» **Data extract**:
..............................
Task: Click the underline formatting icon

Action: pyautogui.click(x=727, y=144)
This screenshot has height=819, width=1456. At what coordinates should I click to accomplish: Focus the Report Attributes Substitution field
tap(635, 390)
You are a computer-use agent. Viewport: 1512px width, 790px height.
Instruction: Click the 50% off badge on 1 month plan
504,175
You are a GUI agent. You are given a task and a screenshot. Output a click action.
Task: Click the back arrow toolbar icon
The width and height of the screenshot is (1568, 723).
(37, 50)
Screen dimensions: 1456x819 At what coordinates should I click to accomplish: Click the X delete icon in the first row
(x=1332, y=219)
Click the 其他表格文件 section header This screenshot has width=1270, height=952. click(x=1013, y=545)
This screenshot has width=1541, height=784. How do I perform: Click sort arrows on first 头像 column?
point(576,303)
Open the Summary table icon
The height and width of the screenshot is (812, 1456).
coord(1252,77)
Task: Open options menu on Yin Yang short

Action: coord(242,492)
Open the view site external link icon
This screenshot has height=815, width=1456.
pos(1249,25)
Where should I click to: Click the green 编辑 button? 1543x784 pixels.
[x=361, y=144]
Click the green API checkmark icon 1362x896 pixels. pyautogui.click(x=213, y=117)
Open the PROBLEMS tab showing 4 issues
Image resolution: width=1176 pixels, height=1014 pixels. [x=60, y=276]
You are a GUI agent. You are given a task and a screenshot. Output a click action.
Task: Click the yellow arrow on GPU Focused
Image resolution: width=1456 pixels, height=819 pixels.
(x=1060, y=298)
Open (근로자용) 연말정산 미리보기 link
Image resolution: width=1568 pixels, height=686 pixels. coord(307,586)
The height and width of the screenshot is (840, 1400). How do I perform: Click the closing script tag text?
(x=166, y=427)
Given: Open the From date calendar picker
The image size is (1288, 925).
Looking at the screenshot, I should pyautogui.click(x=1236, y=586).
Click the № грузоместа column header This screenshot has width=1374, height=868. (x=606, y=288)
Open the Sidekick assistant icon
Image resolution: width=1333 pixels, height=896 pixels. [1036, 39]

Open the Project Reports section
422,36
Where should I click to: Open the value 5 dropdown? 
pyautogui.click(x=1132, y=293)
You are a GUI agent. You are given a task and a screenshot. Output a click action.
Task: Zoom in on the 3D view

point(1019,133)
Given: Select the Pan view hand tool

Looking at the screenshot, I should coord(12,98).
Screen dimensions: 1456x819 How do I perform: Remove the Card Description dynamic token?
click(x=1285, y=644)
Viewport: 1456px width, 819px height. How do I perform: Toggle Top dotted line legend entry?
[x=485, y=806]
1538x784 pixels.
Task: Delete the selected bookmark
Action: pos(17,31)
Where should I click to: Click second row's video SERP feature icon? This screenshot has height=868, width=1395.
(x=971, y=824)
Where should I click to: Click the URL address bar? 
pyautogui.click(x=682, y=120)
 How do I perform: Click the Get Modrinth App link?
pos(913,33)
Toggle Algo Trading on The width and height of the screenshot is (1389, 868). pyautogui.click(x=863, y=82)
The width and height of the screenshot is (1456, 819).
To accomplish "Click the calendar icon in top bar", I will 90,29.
..............................
Once more, write out all of the entries above exactly.

» **Written response**:
Task: Click the underline formatting icon

Action: pyautogui.click(x=727, y=144)
This screenshot has height=819, width=1456. At what coordinates should I click to accomplish: Focus the Report Attributes Substitution field
tap(635, 390)
You are a computer-use agent. Viewport: 1512px width, 790px height.
Instruction: Click the 50% off badge on 1 month plan
504,175
You are a GUI agent. You are given a task and a screenshot. Output a click action.
Task: Click the back arrow toolbar icon
The width and height of the screenshot is (1568, 723).
(37, 50)
Screen dimensions: 1456x819 At what coordinates should I click to accomplish: Click the X delete icon in the first row
(x=1332, y=219)
Click the 其他表格文件 section header This screenshot has width=1270, height=952. click(x=1013, y=545)
This screenshot has width=1541, height=784. How do I perform: Click sort arrows on first 头像 column?
point(576,303)
Open the Summary table icon
The height and width of the screenshot is (812, 1456).
coord(1252,77)
Task: Open options menu on Yin Yang short

Action: coord(242,492)
Open the view site external link icon
This screenshot has height=815, width=1456.
pos(1249,25)
Where should I click to: Click the green 编辑 button? 1543x784 pixels.
[x=361, y=144]
Click the green API checkmark icon 1362x896 pixels. pyautogui.click(x=213, y=117)
Open the PROBLEMS tab showing 4 issues
Image resolution: width=1176 pixels, height=1014 pixels. [x=60, y=276]
You are a GUI agent. You are given a task and a screenshot. Output a click action.
Task: Click the yellow arrow on GPU Focused
Image resolution: width=1456 pixels, height=819 pixels.
(x=1060, y=298)
Open (근로자용) 연말정산 미리보기 link
Image resolution: width=1568 pixels, height=686 pixels. coord(307,586)
The height and width of the screenshot is (840, 1400). How do I perform: Click the closing script tag text?
(x=166, y=427)
Given: Open the From date calendar picker
The image size is (1288, 925).
Looking at the screenshot, I should pyautogui.click(x=1236, y=586).
Click the № грузоместа column header This screenshot has width=1374, height=868. (x=606, y=288)
Open the Sidekick assistant icon
Image resolution: width=1333 pixels, height=896 pixels. [1036, 39]

Open the Project Reports section
422,36
Where should I click to: Open the value 5 dropdown? 
pyautogui.click(x=1132, y=293)
You are a GUI agent. You are given a task and a screenshot. Output a click action.
Task: Zoom in on the 3D view

point(1019,133)
Given: Select the Pan view hand tool

Looking at the screenshot, I should coord(12,98).
Screen dimensions: 1456x819 How do I perform: Remove the Card Description dynamic token?
click(x=1285, y=644)
Viewport: 1456px width, 819px height. How do I perform: Toggle Top dotted line legend entry?
[x=485, y=806]
1538x784 pixels.
Task: Delete the selected bookmark
Action: pos(17,31)
Where should I click to: Click second row's video SERP feature icon? This screenshot has height=868, width=1395.
(x=971, y=824)
Where should I click to: Click the URL address bar? 
pyautogui.click(x=682, y=120)
 How do I perform: Click the Get Modrinth App link?
pos(913,33)
Toggle Algo Trading on The width and height of the screenshot is (1389, 868). pyautogui.click(x=863, y=82)
The width and height of the screenshot is (1456, 819).
To accomplish "Click the calendar icon in top bar", I will 90,29.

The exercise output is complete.